= Record excerpts =
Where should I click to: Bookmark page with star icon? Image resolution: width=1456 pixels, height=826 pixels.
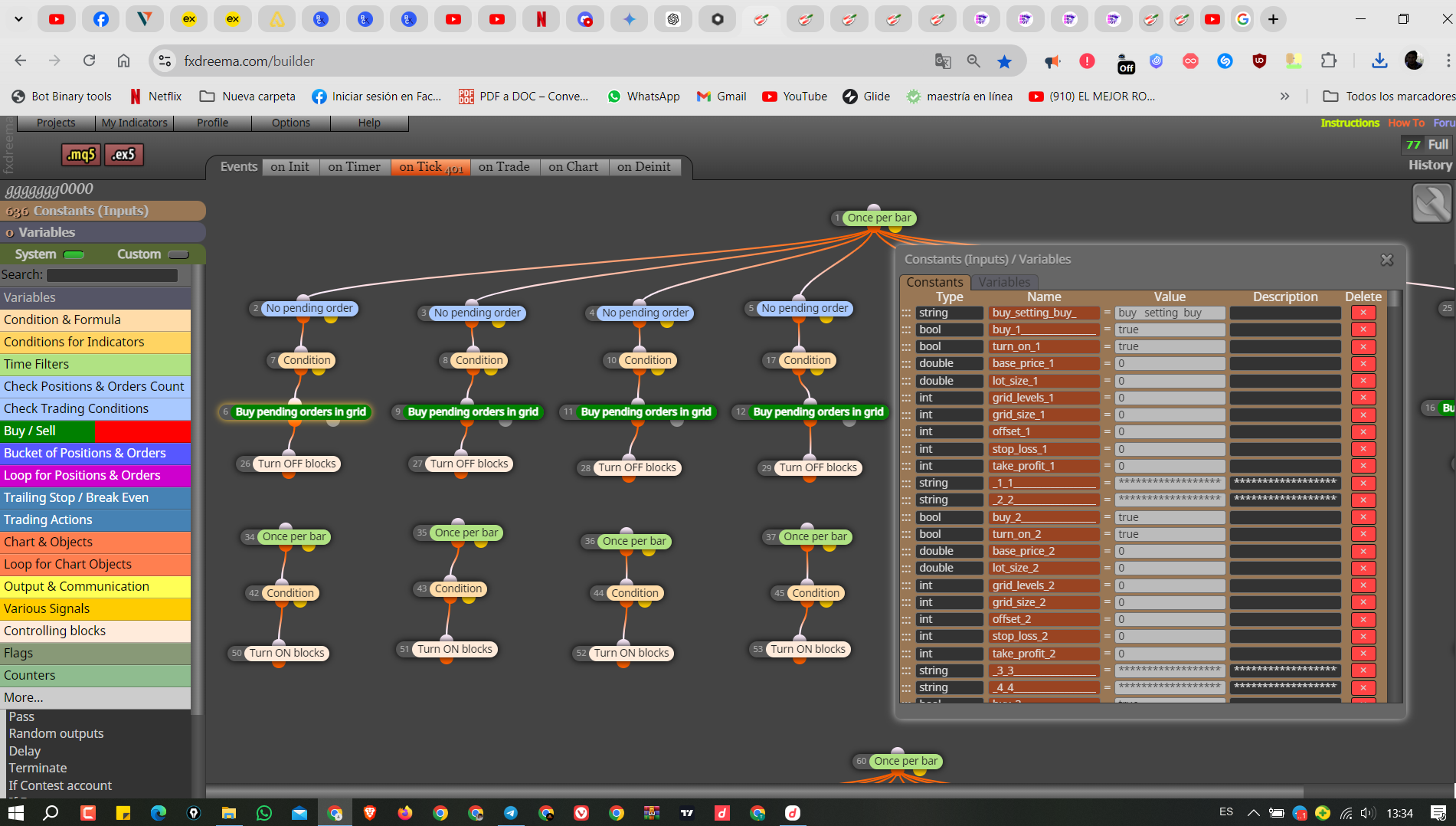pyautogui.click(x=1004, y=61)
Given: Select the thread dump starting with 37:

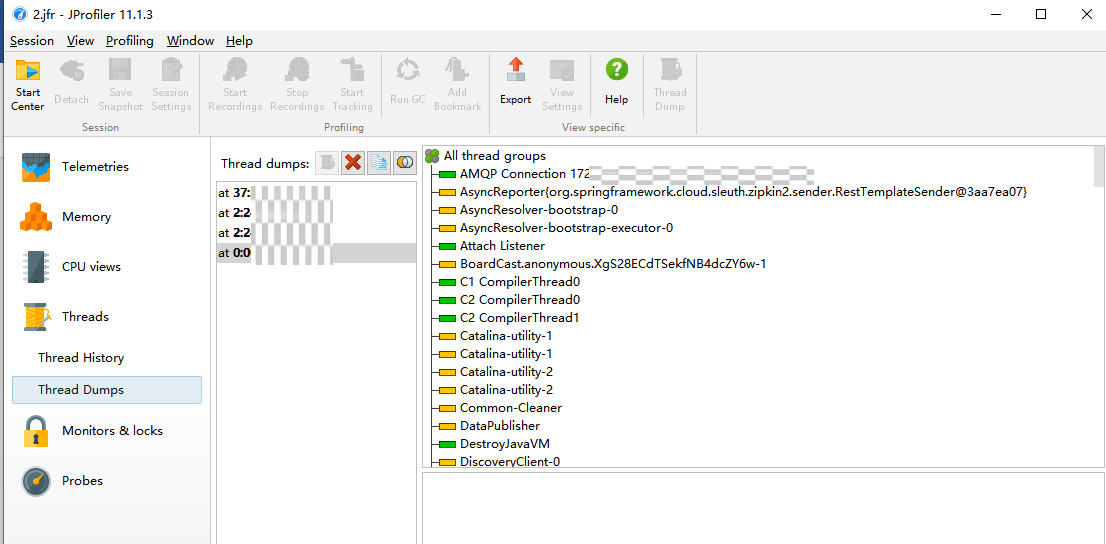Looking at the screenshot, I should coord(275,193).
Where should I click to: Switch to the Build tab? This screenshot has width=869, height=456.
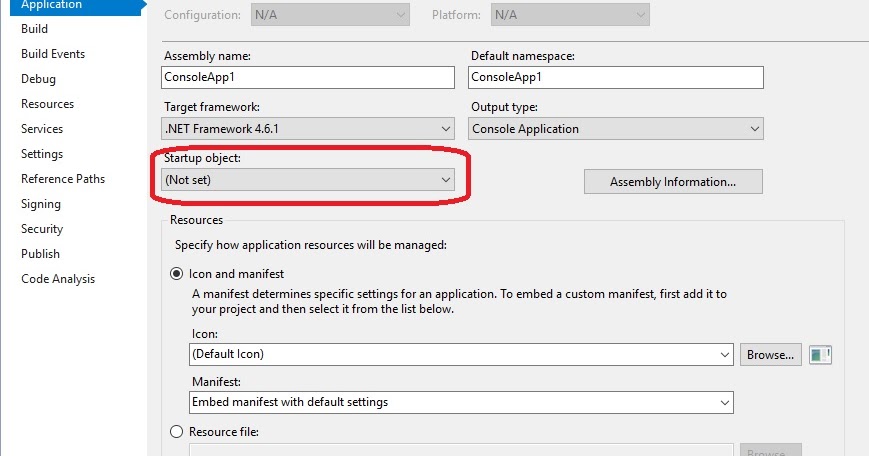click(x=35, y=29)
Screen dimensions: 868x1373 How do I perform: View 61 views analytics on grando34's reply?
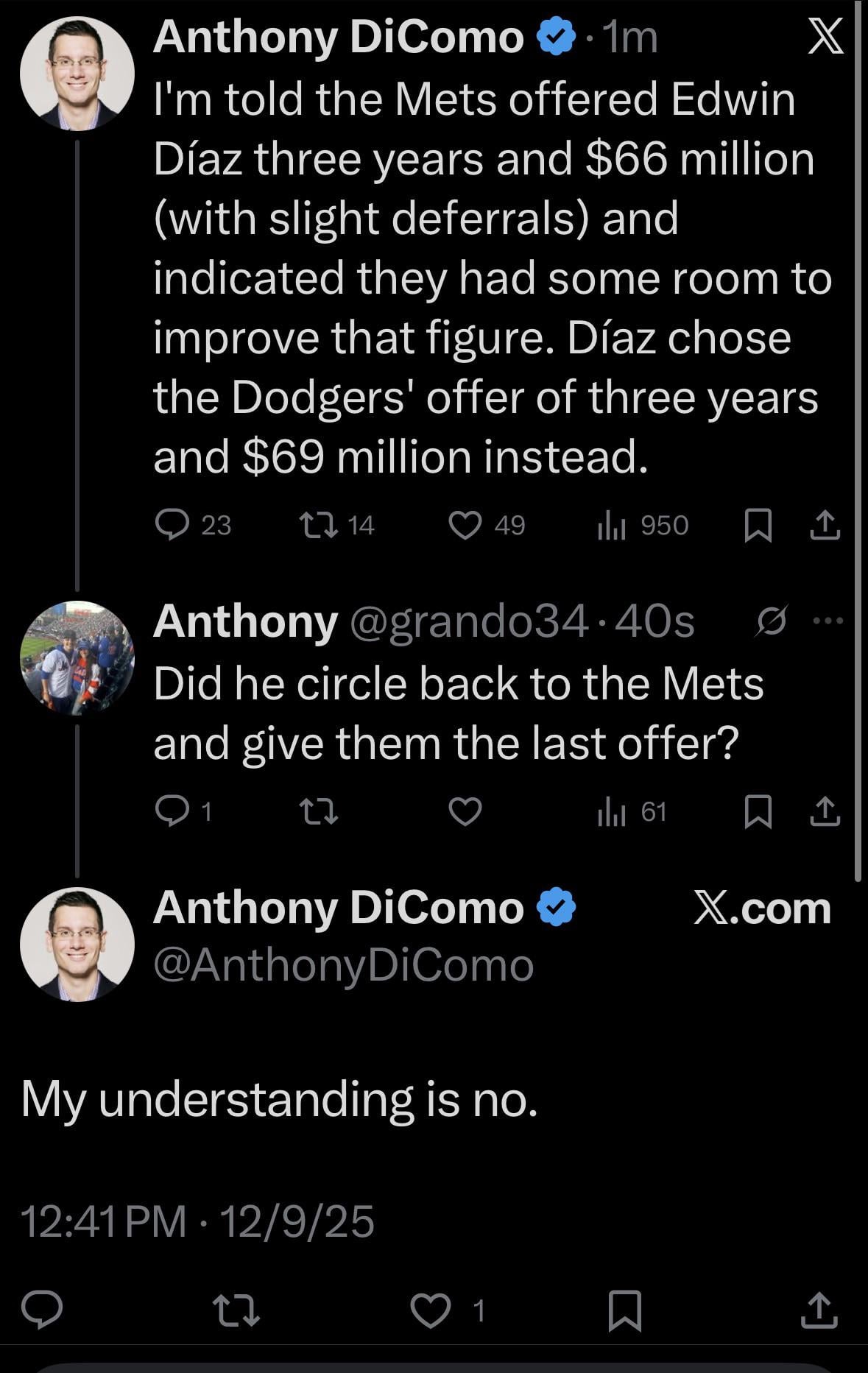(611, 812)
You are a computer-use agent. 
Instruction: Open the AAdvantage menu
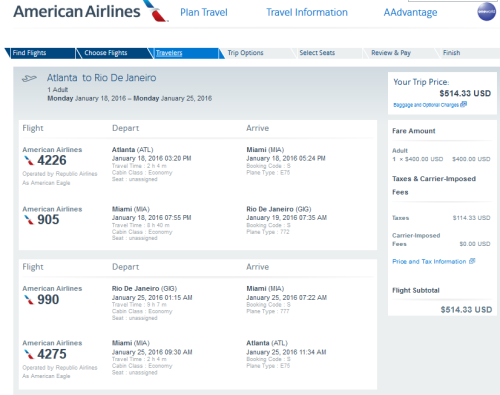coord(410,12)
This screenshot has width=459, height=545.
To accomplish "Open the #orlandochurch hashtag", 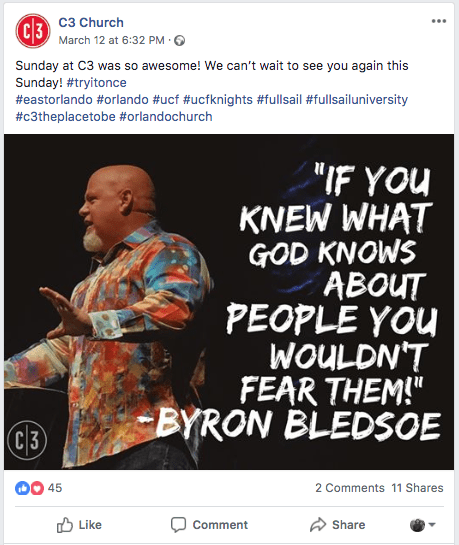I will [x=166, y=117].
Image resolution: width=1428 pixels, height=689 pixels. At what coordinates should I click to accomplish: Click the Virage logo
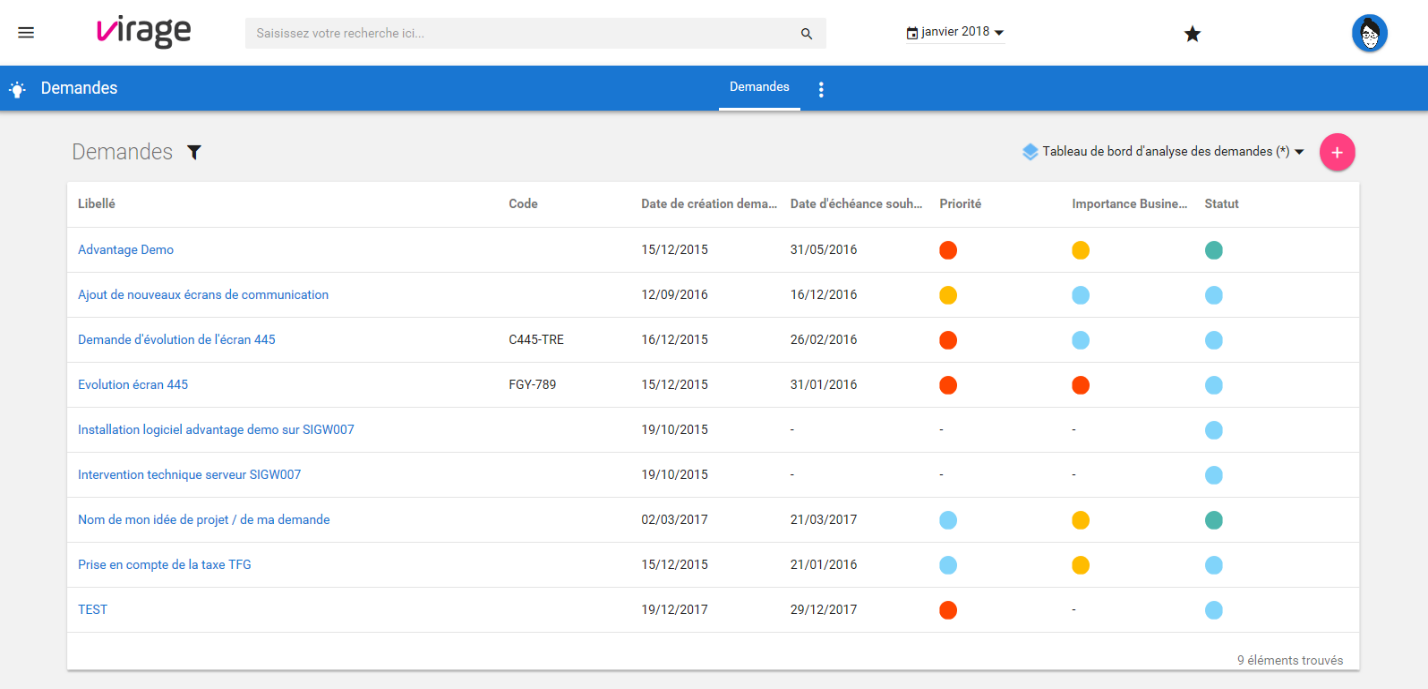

= Assignment =
Give the lines again word for word, from the start of the records to the line holding "This screenshot has width=459, height=545.", both included, and leave out any picture.

= Written answer =
Where should I click to: Bookmark page with star icon? Image resolution: width=1456 pixels, height=826 pixels.
pyautogui.click(x=1004, y=61)
Given: Select the thread dump starting with 37:

Looking at the screenshot, I should coord(275,193).
Where should I click to: Switch to the Build tab? This screenshot has width=869, height=456.
click(x=35, y=29)
Screen dimensions: 868x1373 How do I perform: View 61 views analytics on grando34's reply?
(611, 812)
You are a computer-use agent. 
Instruction: Open the AAdvantage menu
coord(410,12)
This screenshot has width=459, height=545.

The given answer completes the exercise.